● **REQUIRED TASK**
Update the material from the line containing "Task: Sort by the 受注日 column header" through the line containing "[x=92, y=190]", replacing "Task" with "Goal" and leaving everything else unchanged. Leave the pictures out of your answer.

● **AVAILABLE DATA**

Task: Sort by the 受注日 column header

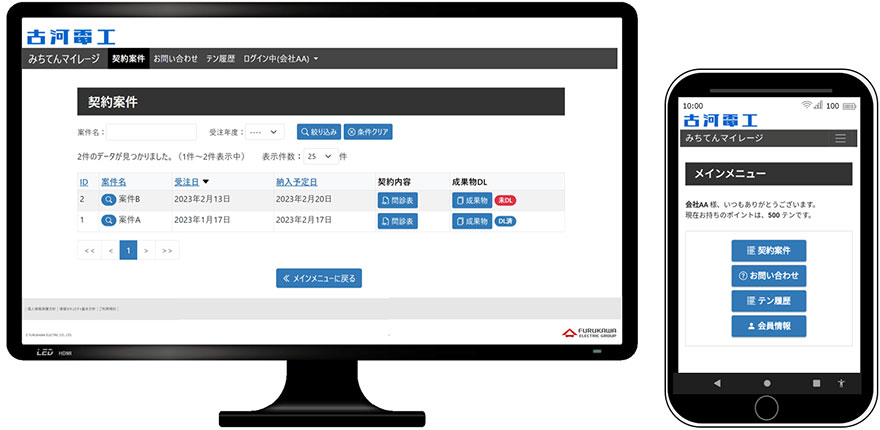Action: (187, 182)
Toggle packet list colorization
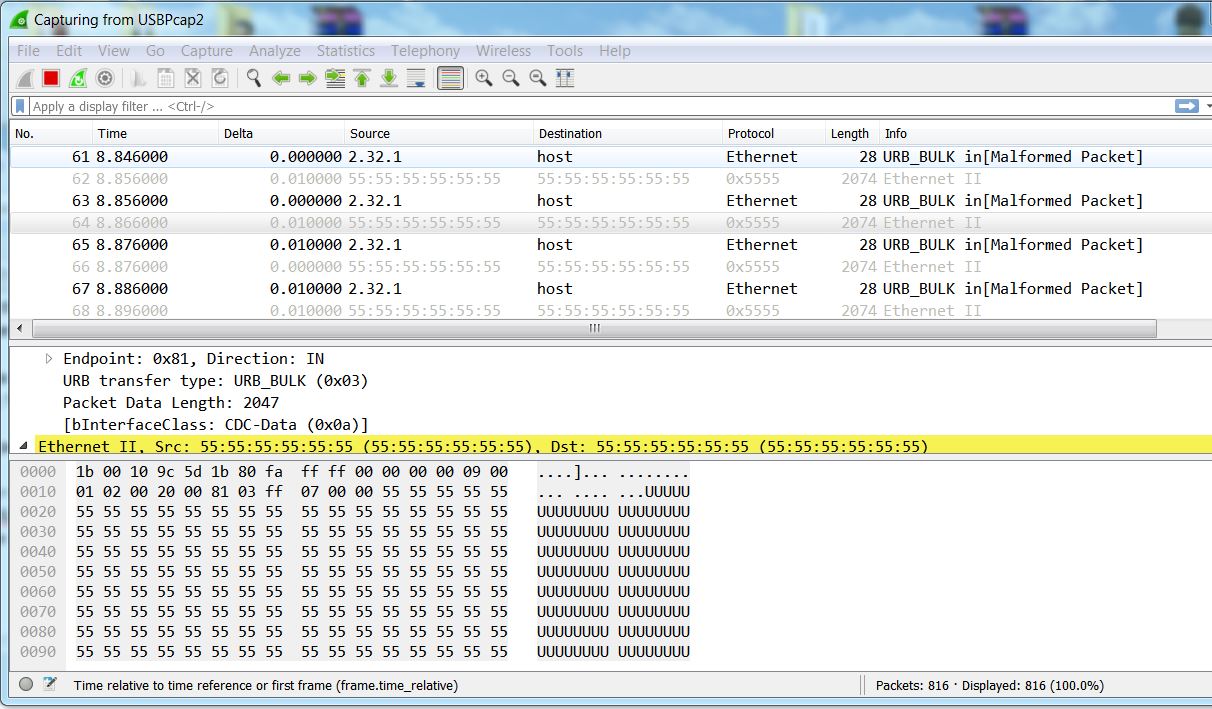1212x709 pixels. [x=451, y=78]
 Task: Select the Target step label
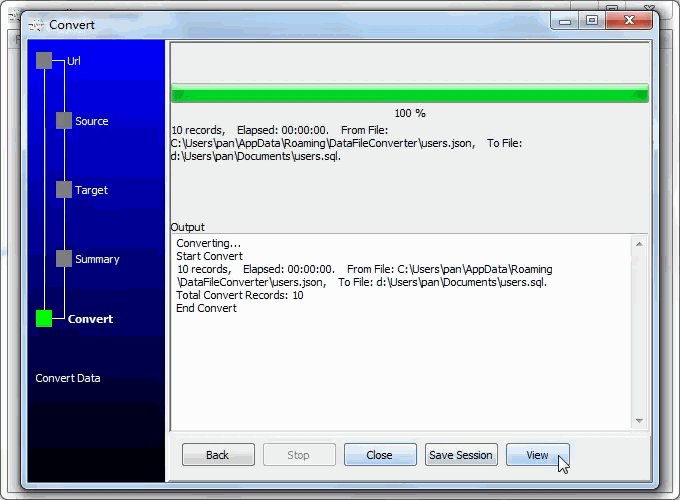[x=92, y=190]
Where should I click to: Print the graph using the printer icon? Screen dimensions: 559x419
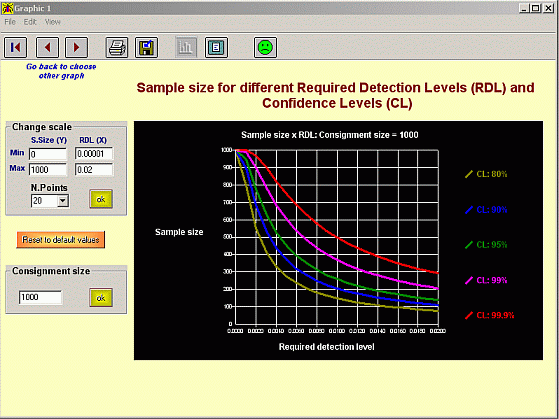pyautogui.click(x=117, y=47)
--
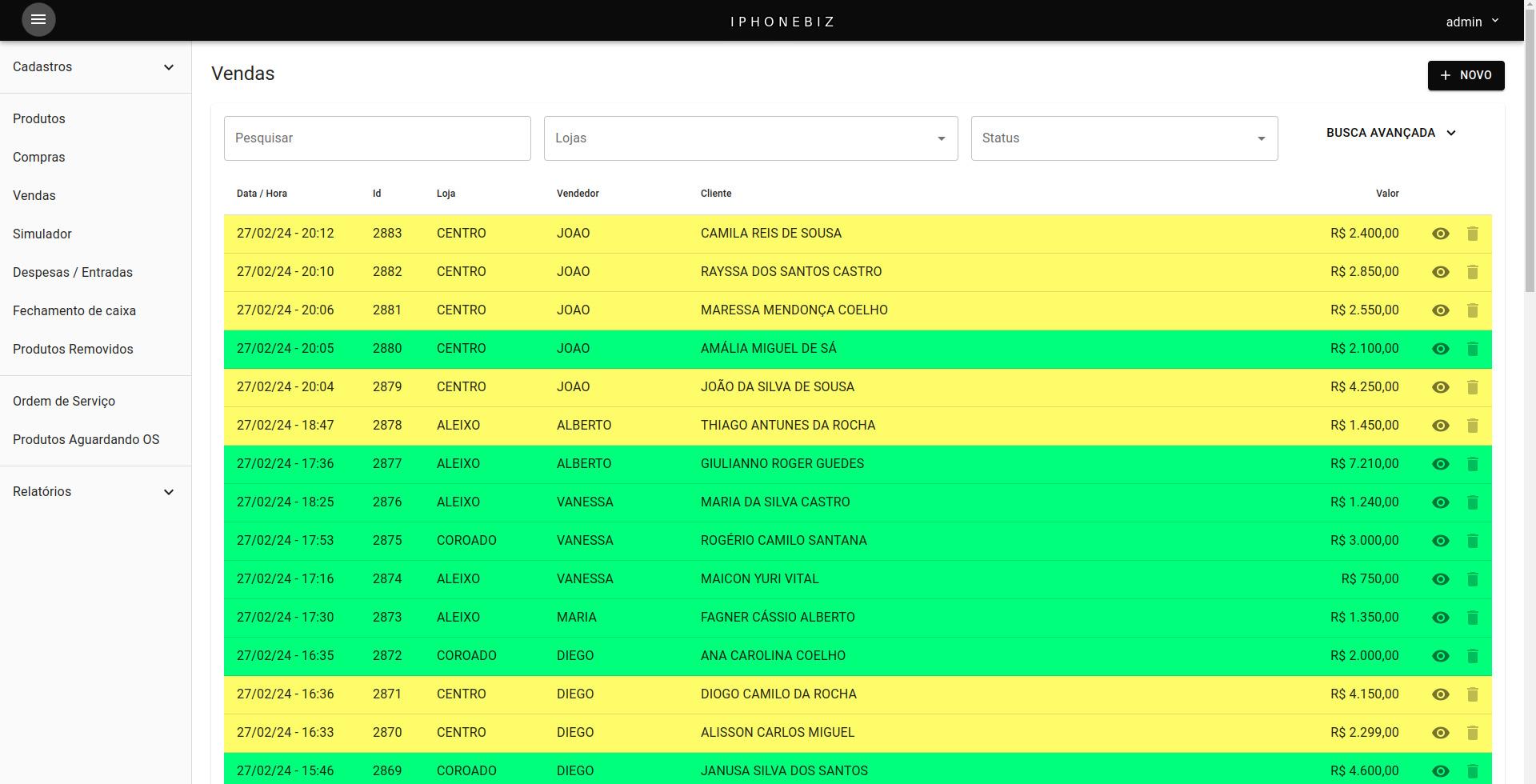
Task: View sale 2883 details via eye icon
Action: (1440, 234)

● **COMPLETED TASK**
Goal: Sort by the 受注日 column header

Action: (187, 182)
Toggle packet list colorization
1212x709 pixels. [x=451, y=78]
 Goal: Select the Target step label
[x=92, y=190]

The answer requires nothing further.